- TransLink tax grab will cost households $258 per year
- Families will be forced to sacrifice significantly to pay for another TransLink tax
VANCOUVER, B.C.: This Family Day, the No TransLink Tax campaign is reminding Lower Mainland families of what they will have to sacrifice if TransLink’s $258 per year sales tax grab is approved this spring.
“Sorry to be the bearer of bad news, but families will be hit hard with this TransLink tax hike,” said Jordan Bateman, No TransLink Tax spokesperson. “Lower Mainland families are already struggling under the grip of sky-high housing costs, massive consumer debt loads, and an ever-increasing tax burden.

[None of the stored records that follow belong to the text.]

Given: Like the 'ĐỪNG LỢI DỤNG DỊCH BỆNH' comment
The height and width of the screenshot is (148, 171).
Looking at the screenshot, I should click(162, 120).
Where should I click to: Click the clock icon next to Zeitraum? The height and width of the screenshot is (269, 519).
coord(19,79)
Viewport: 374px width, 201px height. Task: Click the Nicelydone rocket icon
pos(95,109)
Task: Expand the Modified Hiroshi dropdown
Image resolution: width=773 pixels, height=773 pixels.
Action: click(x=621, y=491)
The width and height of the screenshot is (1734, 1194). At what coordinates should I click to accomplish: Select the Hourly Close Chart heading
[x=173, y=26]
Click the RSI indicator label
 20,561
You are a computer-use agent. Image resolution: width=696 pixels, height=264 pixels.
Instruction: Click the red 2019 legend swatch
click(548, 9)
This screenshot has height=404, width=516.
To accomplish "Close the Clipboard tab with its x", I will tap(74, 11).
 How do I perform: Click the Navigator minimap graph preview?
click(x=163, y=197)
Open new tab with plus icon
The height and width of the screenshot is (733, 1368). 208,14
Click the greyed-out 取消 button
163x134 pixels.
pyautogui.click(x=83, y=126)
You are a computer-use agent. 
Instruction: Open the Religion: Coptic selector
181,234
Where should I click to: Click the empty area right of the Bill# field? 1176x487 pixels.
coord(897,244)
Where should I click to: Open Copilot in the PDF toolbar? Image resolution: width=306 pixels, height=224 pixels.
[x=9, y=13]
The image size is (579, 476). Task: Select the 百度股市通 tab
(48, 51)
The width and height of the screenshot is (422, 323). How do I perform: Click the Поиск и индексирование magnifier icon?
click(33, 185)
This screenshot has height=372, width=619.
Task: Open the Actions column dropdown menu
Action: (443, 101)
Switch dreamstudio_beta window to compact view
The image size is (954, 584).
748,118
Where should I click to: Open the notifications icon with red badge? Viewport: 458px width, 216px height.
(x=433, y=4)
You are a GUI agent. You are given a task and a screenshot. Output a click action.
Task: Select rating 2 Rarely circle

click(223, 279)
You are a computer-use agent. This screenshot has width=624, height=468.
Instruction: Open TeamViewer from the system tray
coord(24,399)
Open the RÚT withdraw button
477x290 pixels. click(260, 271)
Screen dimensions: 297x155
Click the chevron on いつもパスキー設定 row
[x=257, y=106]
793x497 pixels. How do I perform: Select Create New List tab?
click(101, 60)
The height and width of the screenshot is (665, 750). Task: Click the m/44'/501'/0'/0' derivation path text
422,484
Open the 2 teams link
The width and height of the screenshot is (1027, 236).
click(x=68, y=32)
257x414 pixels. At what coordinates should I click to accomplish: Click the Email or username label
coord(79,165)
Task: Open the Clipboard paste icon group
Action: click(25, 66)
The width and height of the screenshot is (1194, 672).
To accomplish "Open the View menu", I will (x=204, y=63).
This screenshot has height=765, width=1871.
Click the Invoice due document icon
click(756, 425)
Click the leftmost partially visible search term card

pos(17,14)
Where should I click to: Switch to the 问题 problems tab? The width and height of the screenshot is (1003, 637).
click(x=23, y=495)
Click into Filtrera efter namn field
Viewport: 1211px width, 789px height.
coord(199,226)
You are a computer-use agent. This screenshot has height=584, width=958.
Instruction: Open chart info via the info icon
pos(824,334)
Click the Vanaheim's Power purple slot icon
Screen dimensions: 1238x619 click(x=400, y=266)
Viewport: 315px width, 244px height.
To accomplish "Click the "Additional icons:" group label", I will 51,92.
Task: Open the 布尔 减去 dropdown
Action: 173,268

Another $258 a year for wasteful TransLink is a big hit for cash-strapped families.”
Here are some of the things families may have to sacrifice to pay their $258 TransLink annual sales tax bill:
- 60 per cent less back-to-school shopping
- one less grocery shopping trip
- four dinners out
- one year of working out at a fitness club
- one year’s worth of swimming lessons
- A half-season’s ticket for the Vancouver Whitecaps FC
- A spring break getaway night at Great Wolf Lodge
- A ski day at Whistler-Blackcomb
- A set of kids’ hockey gear
- A day, including OMNIMAX, lunch, souvenirs, dinner and parking, at Science World
- A kid’s birthday party
- four family trips to the movies, including popcorn
“That’s a lot to sacrifice on top of what the average family already pays TransLink in property taxes, BC Hydro levies, parking taxes, bridge tolls, 17 cents per litre in direct TransLink gas tax, and 5 cents per litre in the gas tax the federal government hands over to TransLink,” said Bateman. “No wonder so many everyday Lower Mainland residents are saying NO to the TransLink sales tax.”
On Friday, the TransLink tax yes campaign put out numbers that deliberately underestimated the amount of tax families will pay by failing to include the TransLink tax embedded into what businesses produce. To recoup those added costs, business will pass along that hidden tax to consumers. The TransLink sales tax will directly and indirectly take $250 million per year from 968,000 Lower Mainland households – an average household tax increase of $258.